*文書の一節:*

══════════════════════════════

説明

反射防止構造体を有する部材

【課題】その板状部に形成された開口部の内壁においても不要光の反射を防止し、迷光の発生を抑制することができ、小型の撮像光学装置に適用した場合であっても、ゴーストやフレアの発生を充分に防止することができる部材を提供すること。
【解決手段】板状部と、該板状部に形成された開口部とを備え、該開口部の内壁に、構造単位が反射を防止すべき光の最短波長よりも小さいピッチでアレイ状に配置されてなる、アスペクト比が1以上の反射防止構造体が形成された、反射防止構造体を有する部材。

【発明の詳細な説明】
【技術分野】
【0001】
本発明は、反射防止構造体を有する部材に関する。特に本発明は、例えば光学機器の画像特性を向上させることができる反射防止構造体を有する部材に関する。

══════════════════════════════

*データ行:*
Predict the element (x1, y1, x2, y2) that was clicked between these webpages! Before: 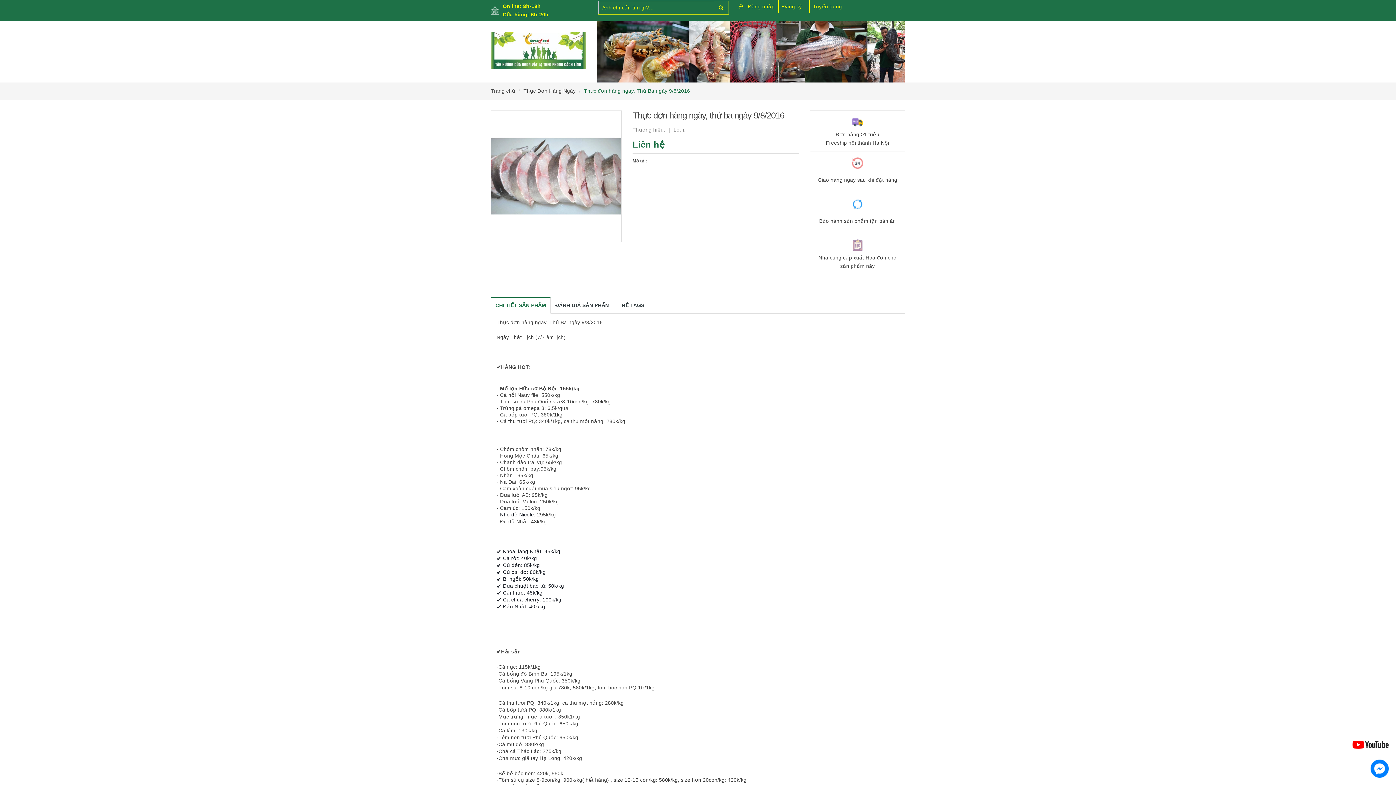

══════════════════════════════

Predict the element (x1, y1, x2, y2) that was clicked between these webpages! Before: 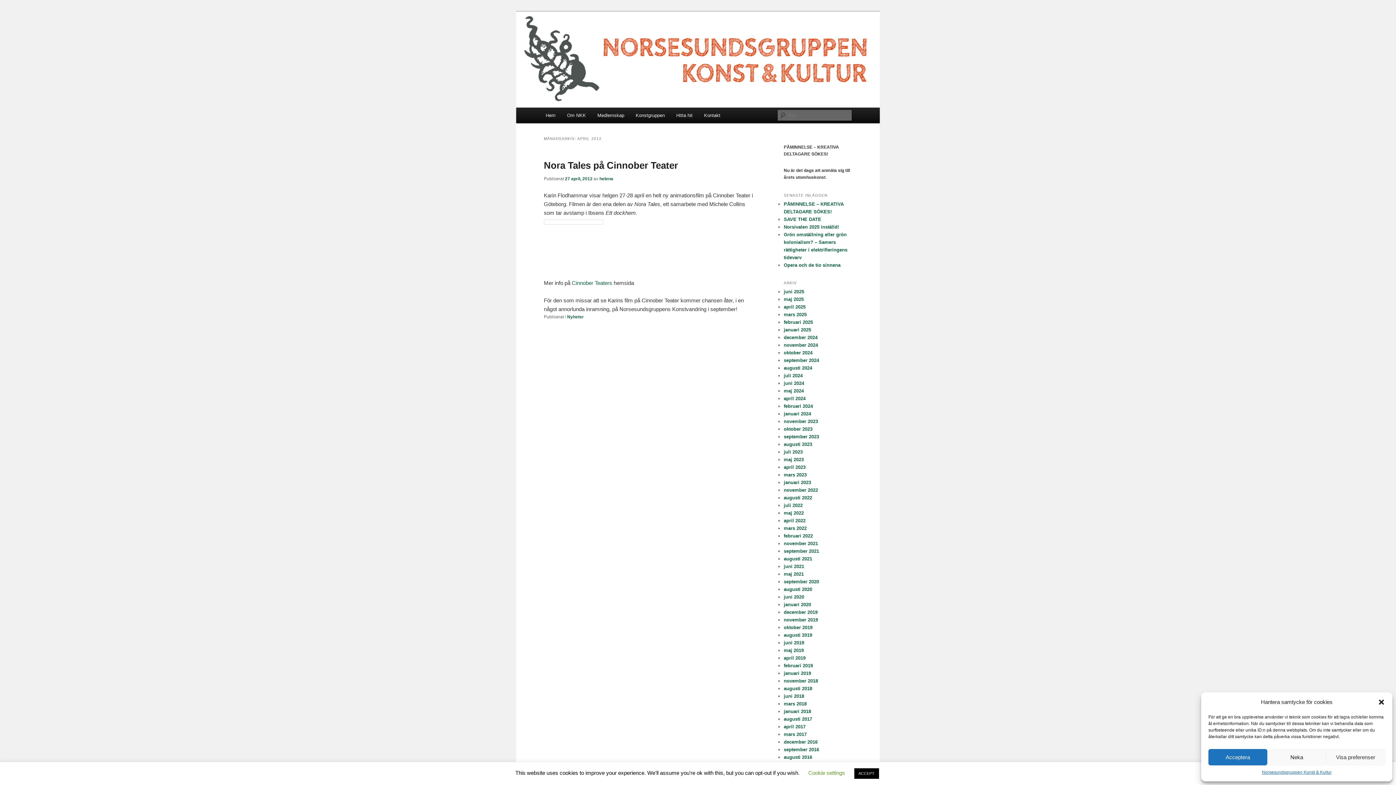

══════════════════════════════

*練習課題 1:* 反射防止構造体の文書で、開口部の内壁に形成される反射防止構造体のアスペクト比はいくつ以上とされているか。
*練習課題 2:* 反射防止構造体の文書で【】に囲まれている見出しをすべて挙げよ。
*練習課題 3:* 反射防止構造体の文書の続きを書け。

*解答 1:* 1以上。

*解答 2:* 課題、解決手段、発明の詳細な説明、技術分野、0001

*解答 3:*
【背景技術】
【0002】
様々な用途に用いられている光学素子や光学部品には、多くの場合、光の反射を防止するために、反射防止機能が求められている。図5は、一般的な撮像光学装置の構成を示す概略断面図であり、撮像光学装置50の、光軸51を含む面に沿う断面構造を示している。図5において、撮像光学装置50を構成するレンズ鏡筒52は、その内部に、光軸51上に同軸に配置された、開口絞り53、レンズ54、レンズ55及びレンズ保持部材57が装着されたレンズ56を有する。
【0003】
前記のように構成された撮像光学装置50では、不要光の反射が生じると、この不要光の反射光が迷光となる場合があり、ゴーストやフレアとなって画像品質を低下させる原因となる。そのため、レンズ54の側から入射する包括画角以上の光束や、レンズ54、55及び56の表面反射で生じる迷光といった不要光を、開口絞り53に形成された開口部53a又はレンズ保持部材57に形成された開口部57aに導き、該不要光の反射を防止するように構成されている。また近年では、より一層不要光の反射を防止するために、レンズ54、55及び56、レンズ鏡筒52、開口絞り53等の光学部品の光学機能面に、蒸着、スパッタリング、塗装等により、低屈折率層からなる単層膜や低屈折率層と高屈折率層とを積層した多層膜等の反射防止膜を形成する反射防止処理が施されている(例えば特許文献1)。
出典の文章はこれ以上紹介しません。